Segment Open

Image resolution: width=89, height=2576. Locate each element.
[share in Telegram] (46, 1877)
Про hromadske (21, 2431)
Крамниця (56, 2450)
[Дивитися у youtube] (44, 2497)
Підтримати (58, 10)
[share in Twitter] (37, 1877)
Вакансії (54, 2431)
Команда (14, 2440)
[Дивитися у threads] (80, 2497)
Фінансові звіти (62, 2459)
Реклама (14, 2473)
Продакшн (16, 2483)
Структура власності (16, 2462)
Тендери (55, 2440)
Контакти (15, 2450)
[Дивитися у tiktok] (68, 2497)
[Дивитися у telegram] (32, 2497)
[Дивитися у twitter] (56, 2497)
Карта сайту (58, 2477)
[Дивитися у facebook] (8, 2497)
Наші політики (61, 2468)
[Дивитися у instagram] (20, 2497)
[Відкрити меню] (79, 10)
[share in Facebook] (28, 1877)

Segment Closed

BRIEF
Find the word "share" in the entries, and copy every line it shows up in.

RESPONSE
[share in Telegram] (46, 1877)
[share in Twitter] (37, 1877)
[share in Facebook] (28, 1877)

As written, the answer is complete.